§ WHAT THE EXERCISE ASKS
Quote the lines of the records exactly, starting at the line that contains "Tap the Edit photo button" and ending at the line that contains "Open Output Settings".

§ DATA SUPPLIED
— BEGIN —

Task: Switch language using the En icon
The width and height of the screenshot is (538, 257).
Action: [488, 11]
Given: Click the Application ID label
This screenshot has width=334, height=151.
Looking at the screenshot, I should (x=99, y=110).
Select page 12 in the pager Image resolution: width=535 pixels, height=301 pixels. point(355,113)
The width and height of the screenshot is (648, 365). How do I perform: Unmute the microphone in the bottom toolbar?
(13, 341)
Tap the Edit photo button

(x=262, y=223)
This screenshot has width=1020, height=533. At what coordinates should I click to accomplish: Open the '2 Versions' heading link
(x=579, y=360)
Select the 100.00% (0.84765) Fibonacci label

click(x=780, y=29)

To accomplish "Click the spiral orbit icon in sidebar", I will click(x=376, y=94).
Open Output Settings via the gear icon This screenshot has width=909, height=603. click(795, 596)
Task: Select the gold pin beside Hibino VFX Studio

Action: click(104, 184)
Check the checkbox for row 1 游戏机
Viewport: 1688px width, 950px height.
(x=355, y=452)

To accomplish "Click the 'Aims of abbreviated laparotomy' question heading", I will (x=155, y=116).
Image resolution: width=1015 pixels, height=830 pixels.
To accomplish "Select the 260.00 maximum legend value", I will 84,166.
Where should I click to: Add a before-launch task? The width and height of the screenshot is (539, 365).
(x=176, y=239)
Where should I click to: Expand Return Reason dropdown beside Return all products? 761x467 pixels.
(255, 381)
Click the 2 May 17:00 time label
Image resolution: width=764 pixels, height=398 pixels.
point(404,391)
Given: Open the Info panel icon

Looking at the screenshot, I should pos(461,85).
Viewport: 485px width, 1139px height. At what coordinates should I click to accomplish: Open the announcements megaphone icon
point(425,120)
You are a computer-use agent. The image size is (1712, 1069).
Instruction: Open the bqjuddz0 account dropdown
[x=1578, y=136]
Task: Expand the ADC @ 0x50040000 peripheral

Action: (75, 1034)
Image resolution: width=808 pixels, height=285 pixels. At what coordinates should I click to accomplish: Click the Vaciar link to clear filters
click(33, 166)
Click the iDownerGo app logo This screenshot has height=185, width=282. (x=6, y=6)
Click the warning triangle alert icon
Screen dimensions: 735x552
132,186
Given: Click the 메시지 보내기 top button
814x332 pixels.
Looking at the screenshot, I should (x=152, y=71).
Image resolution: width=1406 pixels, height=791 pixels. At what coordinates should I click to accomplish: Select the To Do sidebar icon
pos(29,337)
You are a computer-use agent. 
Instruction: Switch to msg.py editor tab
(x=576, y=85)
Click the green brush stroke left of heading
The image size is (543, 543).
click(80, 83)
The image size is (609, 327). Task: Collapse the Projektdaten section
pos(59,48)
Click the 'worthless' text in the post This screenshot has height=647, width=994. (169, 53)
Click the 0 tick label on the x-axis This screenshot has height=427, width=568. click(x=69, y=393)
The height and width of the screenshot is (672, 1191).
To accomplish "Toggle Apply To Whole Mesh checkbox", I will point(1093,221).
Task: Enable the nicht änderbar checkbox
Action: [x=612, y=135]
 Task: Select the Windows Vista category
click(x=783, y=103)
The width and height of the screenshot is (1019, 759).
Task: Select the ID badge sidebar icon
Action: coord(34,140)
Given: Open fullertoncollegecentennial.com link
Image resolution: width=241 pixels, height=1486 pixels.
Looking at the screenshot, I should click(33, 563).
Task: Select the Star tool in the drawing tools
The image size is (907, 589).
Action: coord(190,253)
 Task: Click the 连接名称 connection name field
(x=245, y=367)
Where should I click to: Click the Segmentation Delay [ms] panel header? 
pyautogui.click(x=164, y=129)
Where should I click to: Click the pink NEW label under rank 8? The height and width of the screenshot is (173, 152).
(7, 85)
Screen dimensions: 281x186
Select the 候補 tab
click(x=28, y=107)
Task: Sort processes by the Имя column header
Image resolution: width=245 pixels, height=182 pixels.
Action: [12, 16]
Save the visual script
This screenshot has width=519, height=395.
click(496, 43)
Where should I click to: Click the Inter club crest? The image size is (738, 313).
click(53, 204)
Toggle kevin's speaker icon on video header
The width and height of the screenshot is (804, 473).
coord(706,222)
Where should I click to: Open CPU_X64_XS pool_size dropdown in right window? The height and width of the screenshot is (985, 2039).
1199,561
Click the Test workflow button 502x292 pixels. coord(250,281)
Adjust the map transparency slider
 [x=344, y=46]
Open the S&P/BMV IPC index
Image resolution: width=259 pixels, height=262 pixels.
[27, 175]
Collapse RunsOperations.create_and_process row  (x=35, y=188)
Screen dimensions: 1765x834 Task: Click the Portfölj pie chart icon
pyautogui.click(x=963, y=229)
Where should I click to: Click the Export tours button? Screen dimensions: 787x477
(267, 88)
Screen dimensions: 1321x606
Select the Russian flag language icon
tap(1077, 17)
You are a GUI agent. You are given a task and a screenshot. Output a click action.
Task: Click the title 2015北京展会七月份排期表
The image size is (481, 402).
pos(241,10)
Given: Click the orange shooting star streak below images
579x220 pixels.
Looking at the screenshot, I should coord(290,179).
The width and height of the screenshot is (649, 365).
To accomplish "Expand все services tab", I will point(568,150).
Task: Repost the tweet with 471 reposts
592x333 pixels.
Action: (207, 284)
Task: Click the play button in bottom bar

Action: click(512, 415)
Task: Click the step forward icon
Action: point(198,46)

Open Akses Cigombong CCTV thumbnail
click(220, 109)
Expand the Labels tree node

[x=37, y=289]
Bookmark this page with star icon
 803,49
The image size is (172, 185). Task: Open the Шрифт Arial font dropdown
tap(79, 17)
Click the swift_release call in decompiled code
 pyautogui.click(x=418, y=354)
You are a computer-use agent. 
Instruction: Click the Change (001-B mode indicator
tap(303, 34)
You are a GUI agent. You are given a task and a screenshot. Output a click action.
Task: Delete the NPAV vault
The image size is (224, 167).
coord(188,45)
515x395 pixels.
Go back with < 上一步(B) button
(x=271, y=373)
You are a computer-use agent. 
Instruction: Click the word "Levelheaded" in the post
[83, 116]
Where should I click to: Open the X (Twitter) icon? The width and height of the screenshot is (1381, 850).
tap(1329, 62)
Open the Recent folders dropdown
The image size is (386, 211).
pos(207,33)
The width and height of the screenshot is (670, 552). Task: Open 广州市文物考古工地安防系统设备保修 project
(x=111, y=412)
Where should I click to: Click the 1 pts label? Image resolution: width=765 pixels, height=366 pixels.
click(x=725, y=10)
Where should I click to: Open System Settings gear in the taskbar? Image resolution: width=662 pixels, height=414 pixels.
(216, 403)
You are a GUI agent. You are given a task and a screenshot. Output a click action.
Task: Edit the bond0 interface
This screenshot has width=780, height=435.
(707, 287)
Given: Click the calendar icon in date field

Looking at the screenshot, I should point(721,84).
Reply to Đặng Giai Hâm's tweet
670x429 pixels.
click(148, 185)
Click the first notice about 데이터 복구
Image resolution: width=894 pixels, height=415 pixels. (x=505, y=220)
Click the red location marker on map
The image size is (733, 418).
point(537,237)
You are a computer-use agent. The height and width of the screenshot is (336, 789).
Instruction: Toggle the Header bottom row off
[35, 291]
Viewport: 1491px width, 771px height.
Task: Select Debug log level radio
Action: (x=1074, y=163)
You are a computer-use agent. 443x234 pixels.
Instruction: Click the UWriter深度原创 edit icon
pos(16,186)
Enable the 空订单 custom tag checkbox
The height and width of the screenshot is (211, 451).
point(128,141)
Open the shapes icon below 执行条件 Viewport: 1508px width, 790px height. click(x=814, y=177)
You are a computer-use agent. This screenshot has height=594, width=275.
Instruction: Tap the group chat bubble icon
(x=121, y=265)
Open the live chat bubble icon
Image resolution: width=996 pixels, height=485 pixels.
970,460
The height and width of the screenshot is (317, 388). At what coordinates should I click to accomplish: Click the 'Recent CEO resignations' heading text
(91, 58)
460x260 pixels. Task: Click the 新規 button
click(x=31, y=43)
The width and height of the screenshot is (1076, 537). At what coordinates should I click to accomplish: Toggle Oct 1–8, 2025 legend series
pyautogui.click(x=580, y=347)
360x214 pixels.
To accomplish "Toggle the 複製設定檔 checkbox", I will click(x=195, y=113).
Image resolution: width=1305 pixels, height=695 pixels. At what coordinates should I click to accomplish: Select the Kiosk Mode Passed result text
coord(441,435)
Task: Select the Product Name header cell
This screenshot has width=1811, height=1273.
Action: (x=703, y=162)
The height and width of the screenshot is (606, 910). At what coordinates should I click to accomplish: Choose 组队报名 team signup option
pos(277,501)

— END —

§ FINAL ANSWER
Tap the Edit photo button

(x=262, y=223)
This screenshot has width=1020, height=533. At what coordinates should I click to accomplish: Open the '2 Versions' heading link
(x=579, y=360)
Select the 100.00% (0.84765) Fibonacci label

click(x=780, y=29)

To accomplish "Click the spiral orbit icon in sidebar", I will click(x=376, y=94).
Open Output Settings via the gear icon This screenshot has width=909, height=603. click(795, 596)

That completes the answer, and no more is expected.